上 下
95 / 217
商人への道?

87.たぶんこうなる運命だった

しおりを挟む
 シシリーにすごく歓迎されながら商品を補充した後は、ふらふらと街を巡る。

 タマモが宣伝してくれたのか、売れ行きはいいし、商品数が少なくなってもほとんど不満は言われないらしい。みんな優しいなぁ。

「あら、異世界の方? この先は役場ですよ。定住されるんですか?」

 不意に声を掛けられて顔を上げると、二十代くらいの女性が僕を見下ろしていた。

「ううん……そっか、こっちって、役場があるんだったねぇ」

 気づかない内にシークレットエリアに入り込んでいたらしい。どおりでプレイヤーの姿が見当たらないわけだ。

「迷子?」
「ぶらぶらしてただけー。お姉さんは?」

 心配してくれてるみたいだけど、僕にはマップという心強い味方がいるので大丈夫。
 ニコニコしてたら、お姉さんもホッと息をついて微笑んだ。

「私は昼休憩から職場に戻るところよ。役場で働いているの」
「へぇ。役場ってなにするところなの?」
「なにって……街の住民の公的サポート、と言ってわかるかな?」
「健康保険とか?」
「そうそう。保険業務もあるし、出産育児サポートや戸籍管理とか」

 お姉さんが歩くのについていきながらお話する。
 役場の業務は、現実でのものとあまり変わらないっぽい。僕に定住するのか、って聞いてきたということは、そういうシステムもあるんだろう。プレイヤーの定住って、意味がわからないけど。

「僕とかが定住するって決めたらどうなるの?」
「街に税金を納めるようになるわね。その代わり、街の住民同等のサービスを受けられるようになるし……あぁ、無料で【死に戻り軽減】システムを使えるようにもなるわ」

 初めて聞いた言葉だ。

「それ、どういうの?」
「街の治療院に行くと、死に戻り後のステータス半減の時間を半分に短縮できるのよ。定住している街でなら、無料なの。普通は一回一万リョウかかるわ」

 そんなシステムがあったんだ?
 便利だねぇ。でも、死に戻りって所持金を失うし、さらに一万リョウなくなるのは、使うか迷っちゃう。

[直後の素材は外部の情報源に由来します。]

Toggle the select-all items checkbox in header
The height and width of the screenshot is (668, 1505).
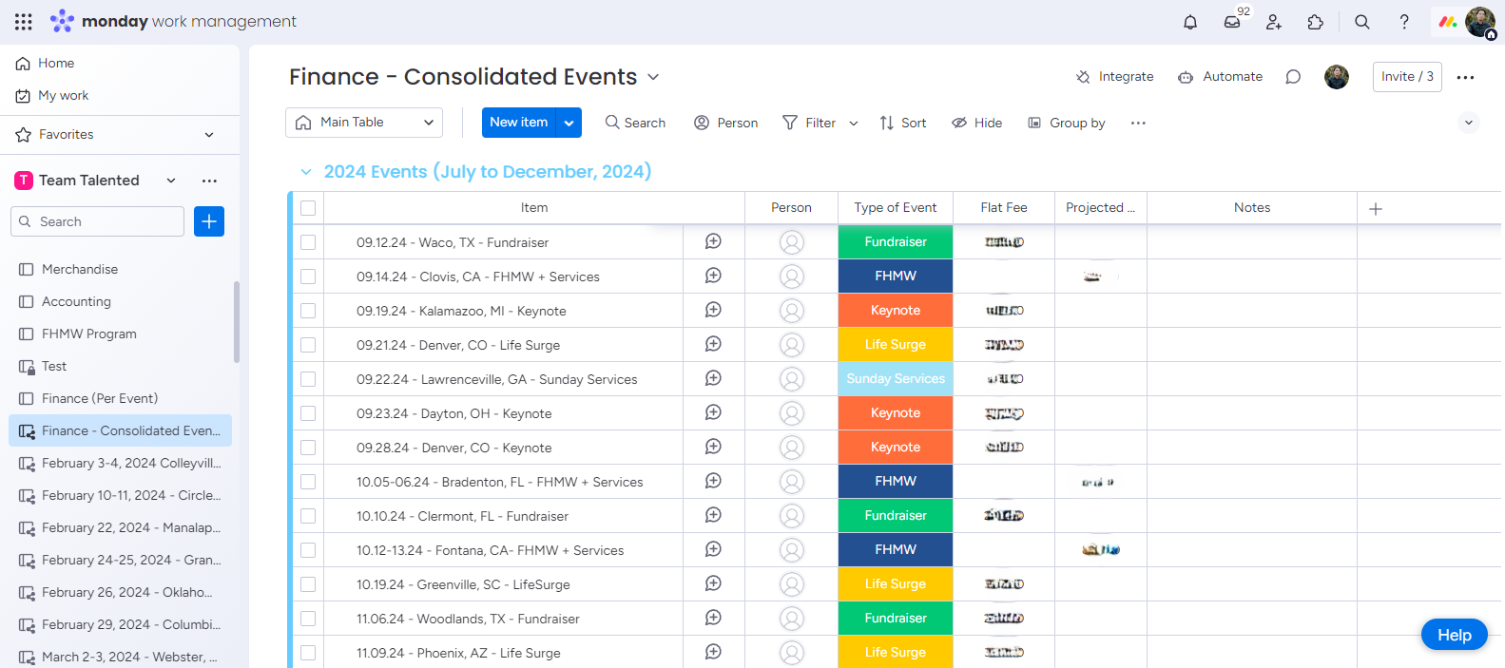(308, 208)
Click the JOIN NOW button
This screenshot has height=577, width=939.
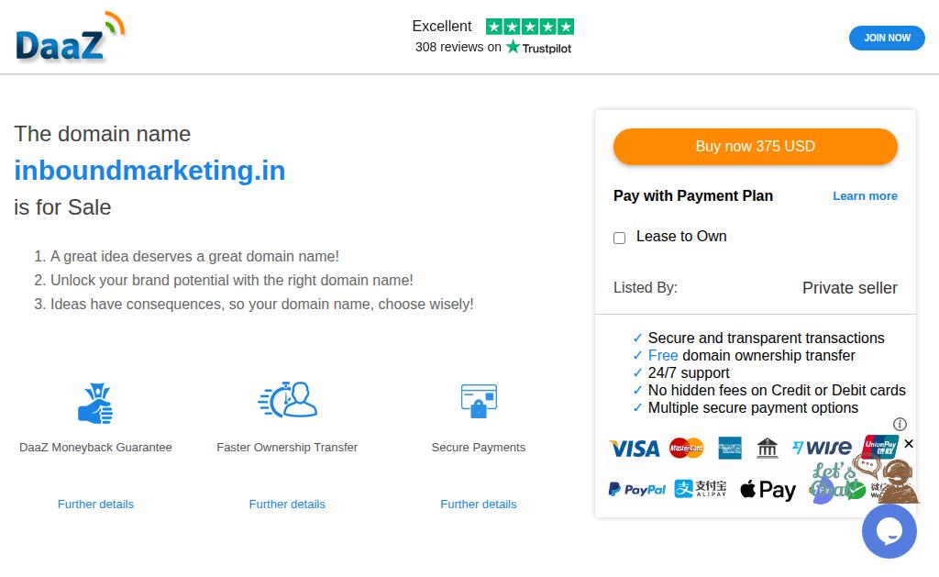click(x=887, y=38)
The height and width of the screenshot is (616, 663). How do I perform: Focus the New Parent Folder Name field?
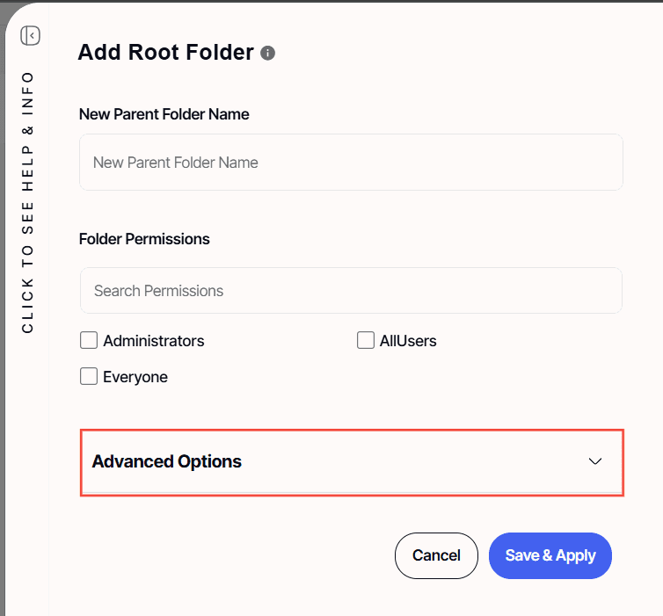point(351,163)
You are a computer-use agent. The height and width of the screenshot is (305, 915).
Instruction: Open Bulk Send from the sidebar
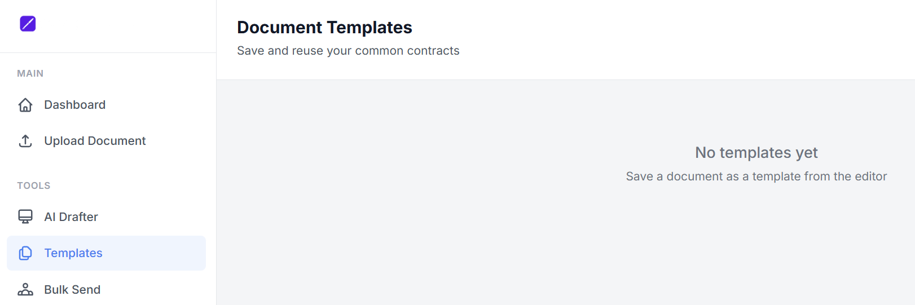coord(72,290)
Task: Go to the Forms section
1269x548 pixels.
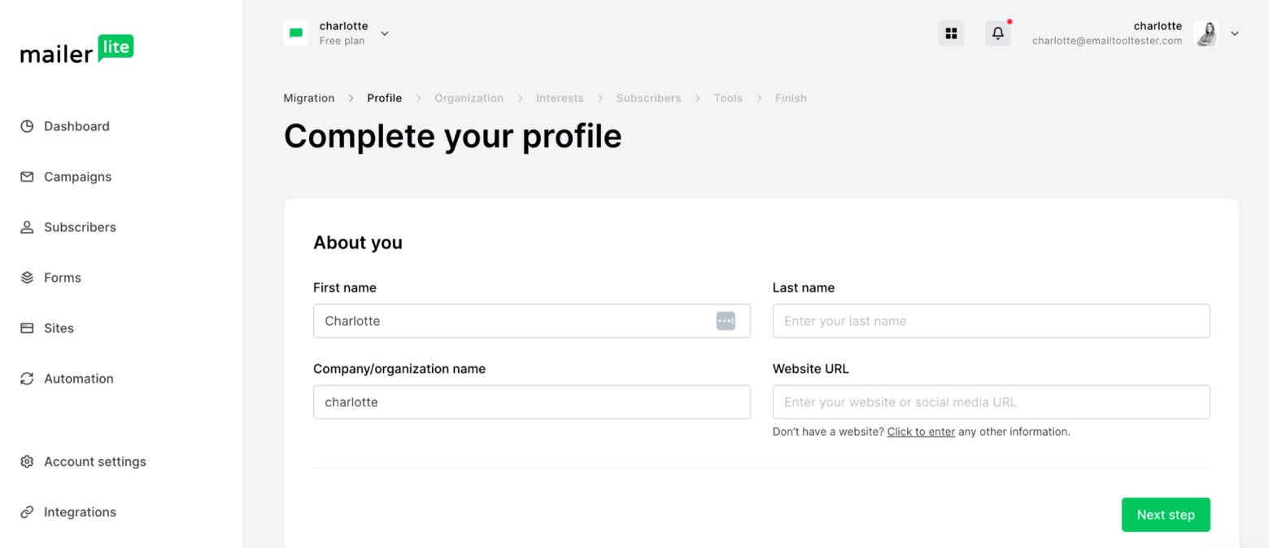Action: click(x=63, y=278)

 僕、死に戻りしたことがないから、ステータス半減のツラさはよくわからないし。

「税金っていくらなの?」
「一ヶ月で一万リョウよ」
「なるほど……」

 一ヶ月に一回以上死に戻りするなら、定住して税金を納めた方がお得なのかな。
 ステータス半減状態だと、生産活動にも支障があるだろうし、ログアウトするくらいならお金を払う方がいいって人は多いかも。

「――治療院の場所、教えてもらえる?」
「いいわよ。役場を訪れる人には街の案内図を渡すことになっているもの。取ってくるから、ちょっと寄って行って」

 お姉さんが前方を指す。高い門の向こうに、白亜の巨大な建築物が見えた。

「……これ、お城じゃないの?」

 呆然としながら呟く。どう見ても西洋のお城だよ。街に合わせた色味なのか、緑色のとんがり屋根が可愛い。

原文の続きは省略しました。